EXERCISE PROMPT
Extract every line of the entries that contains the word "Where", copying each line in full.

=-=-=-=-=

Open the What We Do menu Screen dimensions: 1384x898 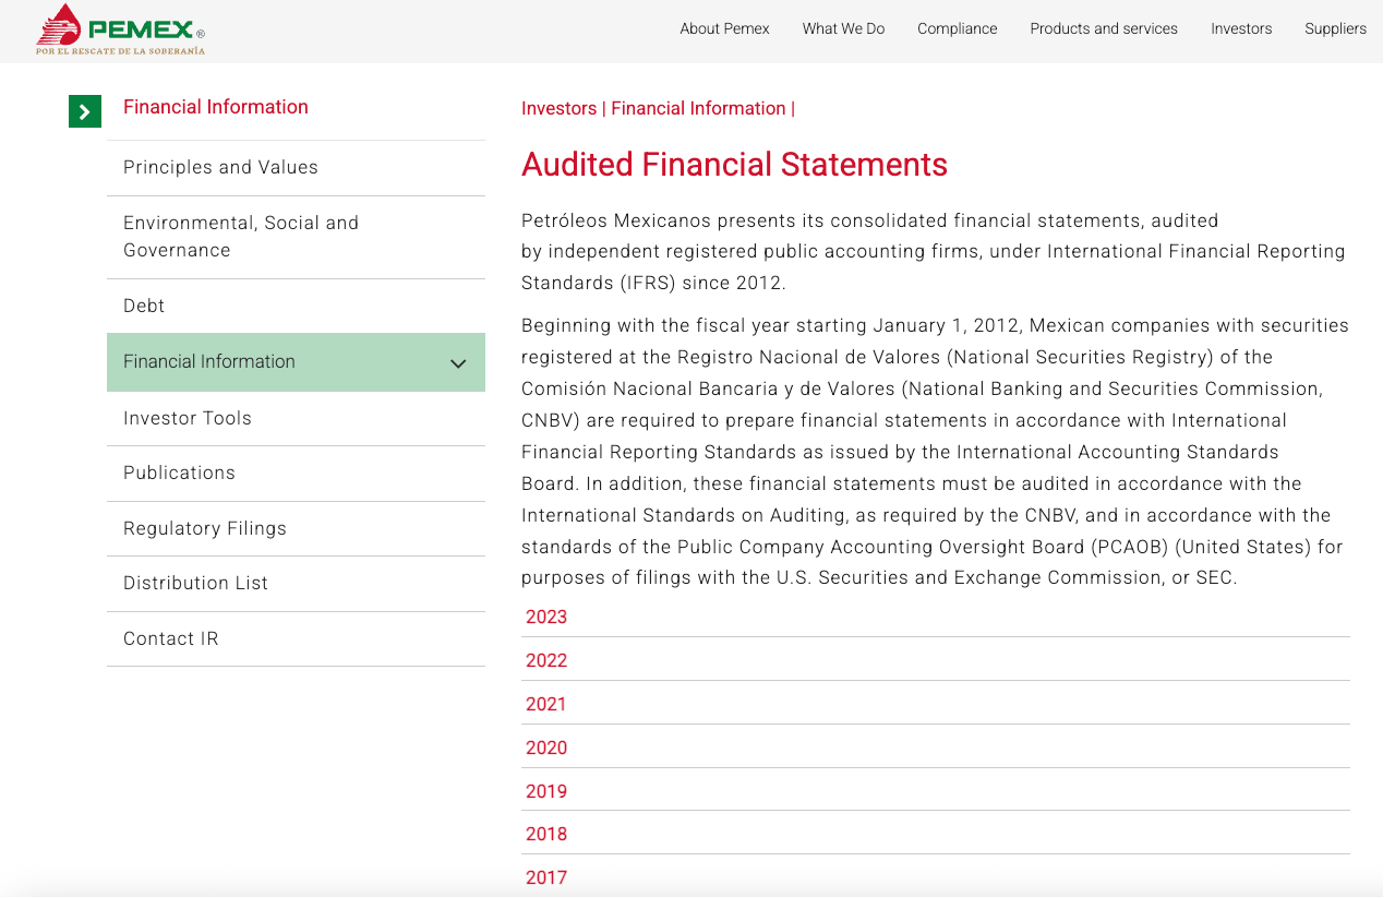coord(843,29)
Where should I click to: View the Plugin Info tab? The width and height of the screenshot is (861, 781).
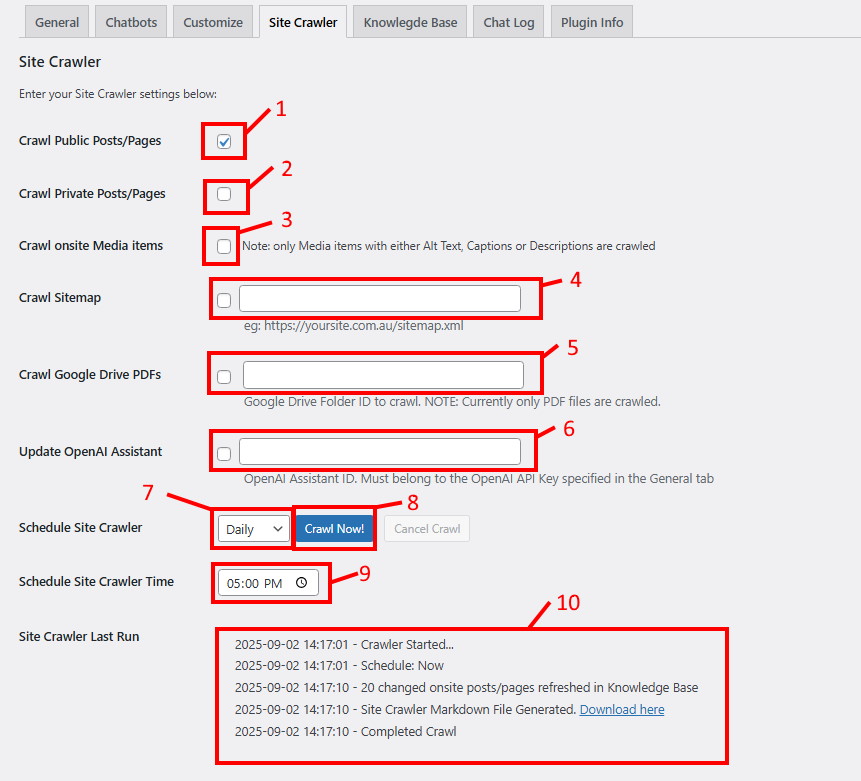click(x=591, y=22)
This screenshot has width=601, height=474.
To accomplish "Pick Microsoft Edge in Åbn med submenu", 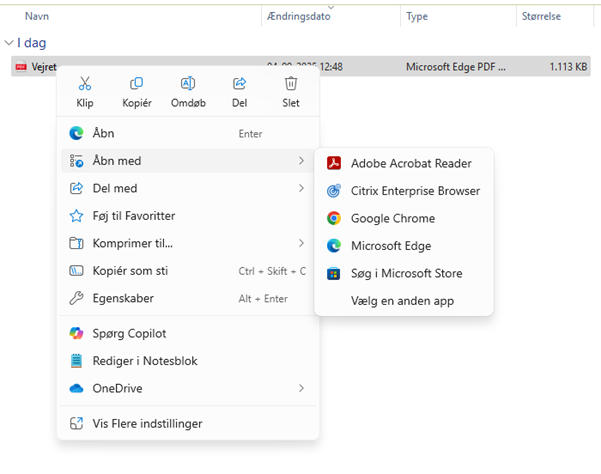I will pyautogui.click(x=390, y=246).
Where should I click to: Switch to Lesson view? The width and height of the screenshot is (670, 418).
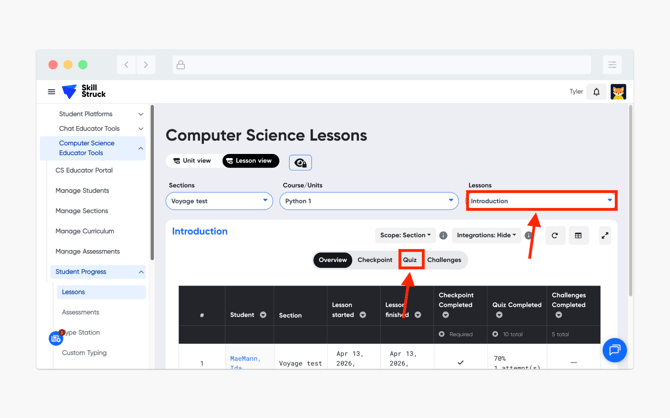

=-=-=-=-=

FINISHED TASK
Where should I click to: View the Plugin Info tab? The width and height of the screenshot is (861, 781).
Where should I click to: Switch to Lesson view? The width and height of the screenshot is (670, 418).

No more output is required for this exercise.